[Task objective]: Retype, exactly as they appear below, the lines between the line holding "Бургас (178, 1551)" and the line holding "Kontakt (429, 2114)", both ends included.

========

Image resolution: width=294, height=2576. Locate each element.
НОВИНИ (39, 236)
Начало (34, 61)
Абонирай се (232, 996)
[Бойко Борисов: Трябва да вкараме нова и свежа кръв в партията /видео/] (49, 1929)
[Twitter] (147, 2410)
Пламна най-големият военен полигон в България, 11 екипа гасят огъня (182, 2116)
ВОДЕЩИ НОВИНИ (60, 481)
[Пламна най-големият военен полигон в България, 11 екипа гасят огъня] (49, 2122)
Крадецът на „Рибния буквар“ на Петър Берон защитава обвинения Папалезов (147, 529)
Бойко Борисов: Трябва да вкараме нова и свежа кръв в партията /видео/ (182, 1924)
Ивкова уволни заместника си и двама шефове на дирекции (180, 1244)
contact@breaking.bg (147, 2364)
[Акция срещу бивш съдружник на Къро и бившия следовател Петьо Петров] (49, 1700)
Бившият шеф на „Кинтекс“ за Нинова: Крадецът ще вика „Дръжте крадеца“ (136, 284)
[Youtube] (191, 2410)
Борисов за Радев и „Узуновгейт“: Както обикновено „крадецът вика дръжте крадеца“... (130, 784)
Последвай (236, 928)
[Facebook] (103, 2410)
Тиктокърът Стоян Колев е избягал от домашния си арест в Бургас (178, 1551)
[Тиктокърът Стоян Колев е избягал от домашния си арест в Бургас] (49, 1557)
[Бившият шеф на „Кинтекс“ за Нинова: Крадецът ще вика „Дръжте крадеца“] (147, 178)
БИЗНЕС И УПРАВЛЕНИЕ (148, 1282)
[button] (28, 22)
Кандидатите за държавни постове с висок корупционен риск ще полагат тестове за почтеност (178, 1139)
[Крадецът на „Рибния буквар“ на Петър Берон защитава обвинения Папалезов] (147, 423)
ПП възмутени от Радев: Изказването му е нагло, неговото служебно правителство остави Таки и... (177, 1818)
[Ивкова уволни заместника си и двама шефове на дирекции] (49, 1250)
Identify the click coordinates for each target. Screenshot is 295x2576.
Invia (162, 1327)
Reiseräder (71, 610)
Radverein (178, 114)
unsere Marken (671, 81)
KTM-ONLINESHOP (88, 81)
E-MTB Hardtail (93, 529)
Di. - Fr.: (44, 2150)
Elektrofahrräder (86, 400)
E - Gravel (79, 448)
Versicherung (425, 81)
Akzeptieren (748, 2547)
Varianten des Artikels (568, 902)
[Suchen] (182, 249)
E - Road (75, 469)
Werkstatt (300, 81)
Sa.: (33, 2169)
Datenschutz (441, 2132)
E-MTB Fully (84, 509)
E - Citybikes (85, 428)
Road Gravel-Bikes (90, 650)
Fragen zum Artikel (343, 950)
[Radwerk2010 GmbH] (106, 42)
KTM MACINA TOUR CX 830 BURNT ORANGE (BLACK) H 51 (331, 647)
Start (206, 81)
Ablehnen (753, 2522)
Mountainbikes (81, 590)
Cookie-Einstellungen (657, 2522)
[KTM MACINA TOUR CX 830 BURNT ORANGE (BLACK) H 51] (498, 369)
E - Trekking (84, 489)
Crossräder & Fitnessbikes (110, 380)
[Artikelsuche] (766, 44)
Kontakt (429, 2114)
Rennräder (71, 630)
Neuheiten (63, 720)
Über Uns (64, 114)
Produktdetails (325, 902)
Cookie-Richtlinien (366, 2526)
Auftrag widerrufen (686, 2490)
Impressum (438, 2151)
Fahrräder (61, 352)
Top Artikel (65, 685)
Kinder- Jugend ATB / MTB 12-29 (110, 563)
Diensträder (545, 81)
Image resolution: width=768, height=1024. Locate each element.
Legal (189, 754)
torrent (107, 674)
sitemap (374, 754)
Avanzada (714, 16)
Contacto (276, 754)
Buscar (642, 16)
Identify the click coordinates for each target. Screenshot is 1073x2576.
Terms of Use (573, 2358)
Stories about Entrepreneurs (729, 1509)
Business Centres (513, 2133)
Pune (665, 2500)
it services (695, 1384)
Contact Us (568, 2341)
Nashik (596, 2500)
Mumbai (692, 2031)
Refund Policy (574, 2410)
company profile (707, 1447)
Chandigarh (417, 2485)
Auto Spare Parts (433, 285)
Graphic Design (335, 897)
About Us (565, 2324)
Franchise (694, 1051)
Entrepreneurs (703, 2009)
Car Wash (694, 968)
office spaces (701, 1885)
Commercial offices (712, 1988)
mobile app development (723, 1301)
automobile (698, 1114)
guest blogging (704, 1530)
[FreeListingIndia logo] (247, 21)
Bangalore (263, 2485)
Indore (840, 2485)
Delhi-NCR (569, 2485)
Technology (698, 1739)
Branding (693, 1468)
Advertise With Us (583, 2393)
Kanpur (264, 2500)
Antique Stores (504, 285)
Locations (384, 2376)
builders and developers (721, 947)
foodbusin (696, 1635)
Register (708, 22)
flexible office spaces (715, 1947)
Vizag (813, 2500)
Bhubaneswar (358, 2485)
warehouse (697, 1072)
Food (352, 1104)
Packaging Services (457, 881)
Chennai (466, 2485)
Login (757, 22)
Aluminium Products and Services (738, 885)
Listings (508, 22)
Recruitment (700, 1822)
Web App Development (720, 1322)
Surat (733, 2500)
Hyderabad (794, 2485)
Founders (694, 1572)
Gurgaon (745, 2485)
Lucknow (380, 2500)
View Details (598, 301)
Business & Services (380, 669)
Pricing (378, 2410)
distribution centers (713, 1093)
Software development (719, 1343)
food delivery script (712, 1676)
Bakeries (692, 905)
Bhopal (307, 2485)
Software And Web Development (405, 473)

========

[Task response]:
Тиктокърът Стоян Колев е избягал от домашния си арест в Бургас (178, 1551)
[Тиктокърът Стоян Колев е избягал от домашния си арест в Бургас] (49, 1557)
[Бившият шеф на „Кинтекс“ за Нинова: Крадецът ще вика „Дръжте крадеца“] (147, 178)
БИЗНЕС И УПРАВЛЕНИЕ (148, 1282)
[button] (28, 22)
Кандидатите за държавни постове с висок корупционен риск ще полагат тестове за почтеност (178, 1139)
[Крадецът на „Рибния буквар“ на Петър Берон защитава обвинения Папалезов] (147, 423)
ПП възмутени от Радев: Изказването му е нагло, неговото служебно правителство остави Таки и... (177, 1818)
[Ивкова уволни заместника си и двама шефове на дирекции] (49, 1250)
Identify the click coordinates for each target. Screenshot is 295x2576.
Invia (162, 1327)
Reiseräder (71, 610)
Radverein (178, 114)
unsere Marken (671, 81)
KTM-ONLINESHOP (88, 81)
E-MTB Hardtail (93, 529)
Di. - Fr.: (44, 2150)
Elektrofahrräder (86, 400)
E - Gravel (79, 448)
Versicherung (425, 81)
Akzeptieren (748, 2547)
Varianten des Artikels (568, 902)
[Suchen] (182, 249)
E - Road (75, 469)
Werkstatt (300, 81)
Sa.: (33, 2169)
Datenschutz (441, 2132)
E-MTB Fully (84, 509)
E - Citybikes (85, 428)
Road Gravel-Bikes (90, 650)
Fragen zum Artikel (343, 950)
[Radwerk2010 GmbH] (106, 42)
KTM MACINA TOUR CX 830 BURNT ORANGE (BLACK) H 51 (331, 647)
Start (206, 81)
Ablehnen (753, 2522)
Mountainbikes (81, 590)
Cookie-Einstellungen (657, 2522)
[KTM MACINA TOUR CX 830 BURNT ORANGE (BLACK) H 51] (498, 369)
E - Trekking (84, 489)
Crossräder & Fitnessbikes (110, 380)
[Artikelsuche] (766, 44)
Kontakt (429, 2114)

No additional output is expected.